Records from a collection
▶

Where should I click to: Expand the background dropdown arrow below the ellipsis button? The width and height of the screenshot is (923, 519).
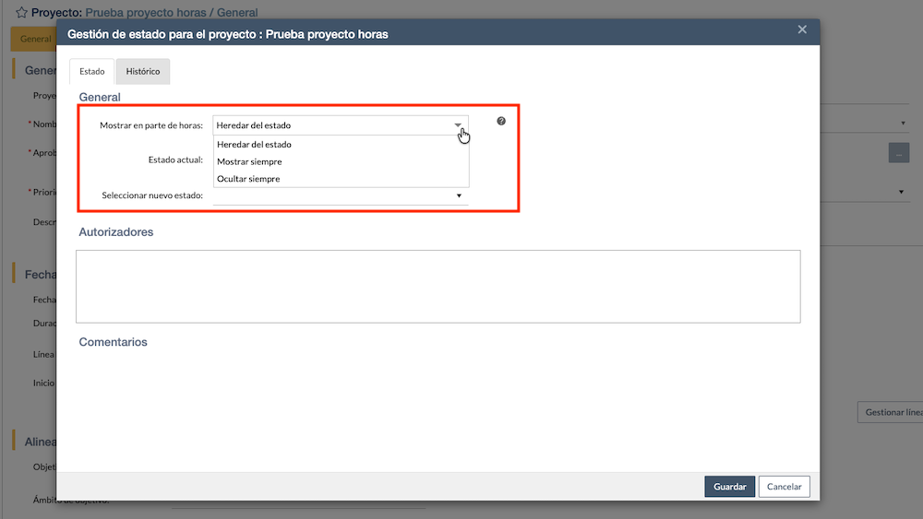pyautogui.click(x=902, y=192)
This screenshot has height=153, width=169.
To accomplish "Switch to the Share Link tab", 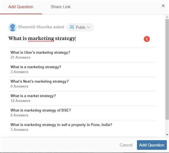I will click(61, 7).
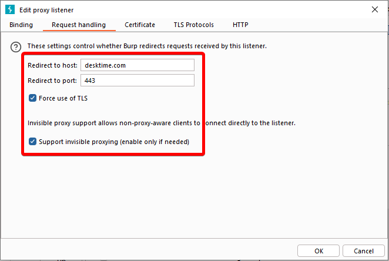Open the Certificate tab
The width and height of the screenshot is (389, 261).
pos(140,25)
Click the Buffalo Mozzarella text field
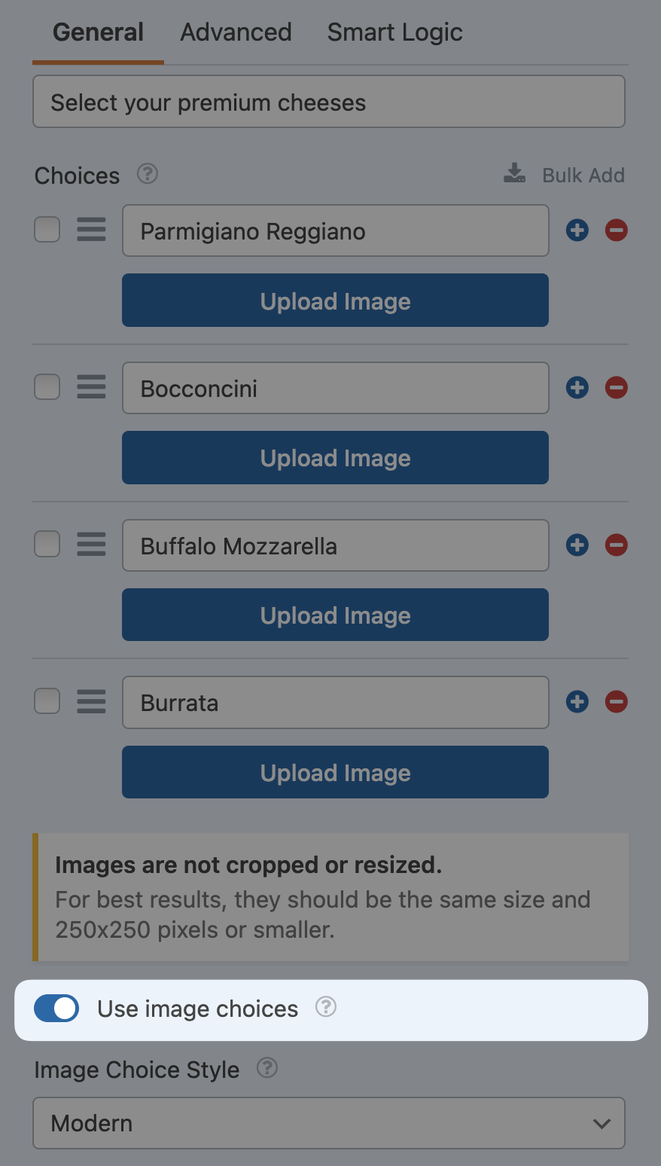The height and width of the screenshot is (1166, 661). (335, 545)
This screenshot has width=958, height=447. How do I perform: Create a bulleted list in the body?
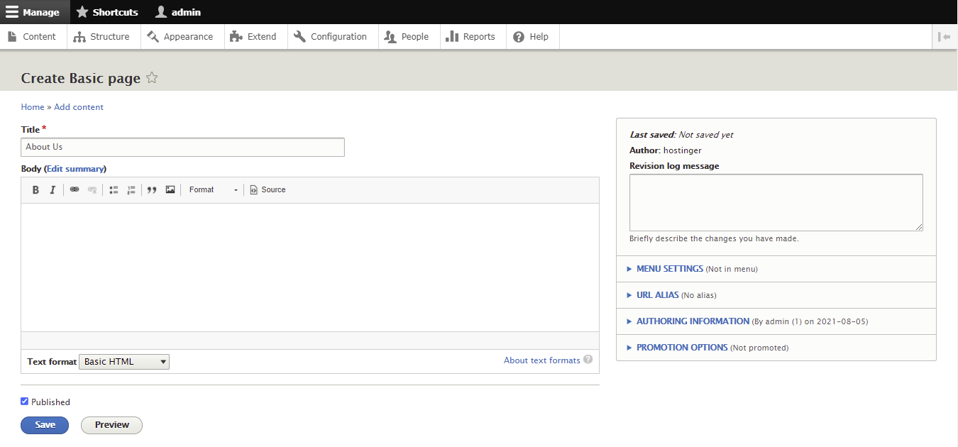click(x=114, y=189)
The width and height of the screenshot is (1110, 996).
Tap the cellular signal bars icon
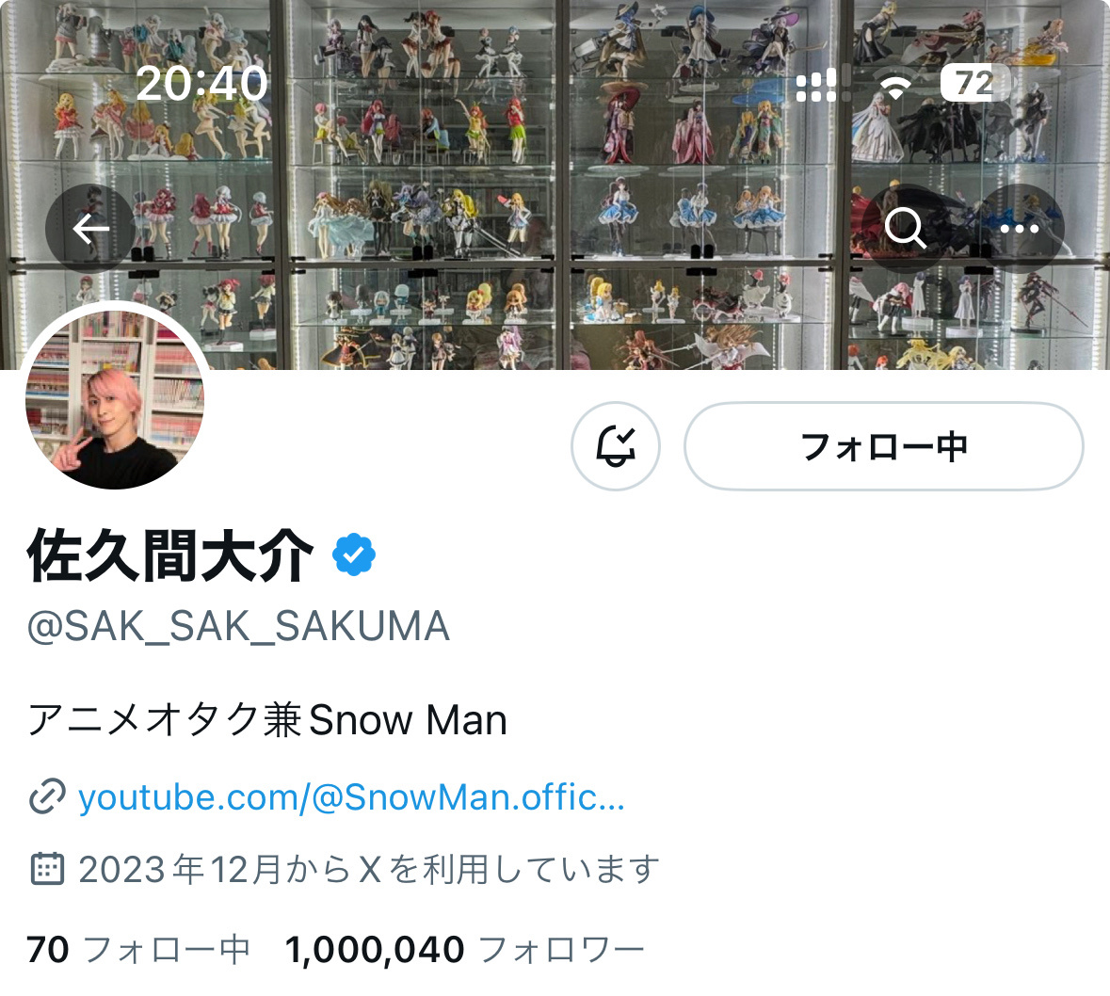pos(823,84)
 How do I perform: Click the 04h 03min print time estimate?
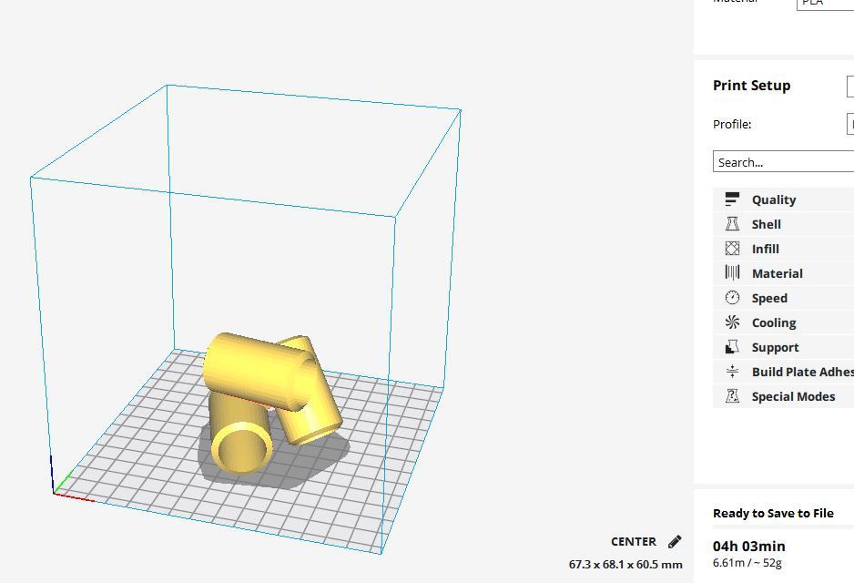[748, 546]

◀

## [PROBLEM]
All that should appear in the response is the run of lines from the one with "Click the Buffalo Mozzarella text field" through the final line of the records, restated exactly, with pictures omitted.

## [REPLY]
Click the Buffalo Mozzarella text field
The height and width of the screenshot is (1166, 661). (335, 545)
This screenshot has width=958, height=447. How do I perform: Create a bulleted list in the body?
click(x=114, y=189)
The width and height of the screenshot is (1110, 996).
Tap the cellular signal bars icon
pos(823,84)
 How do I perform: Click the 04h 03min print time estimate?
[748, 546]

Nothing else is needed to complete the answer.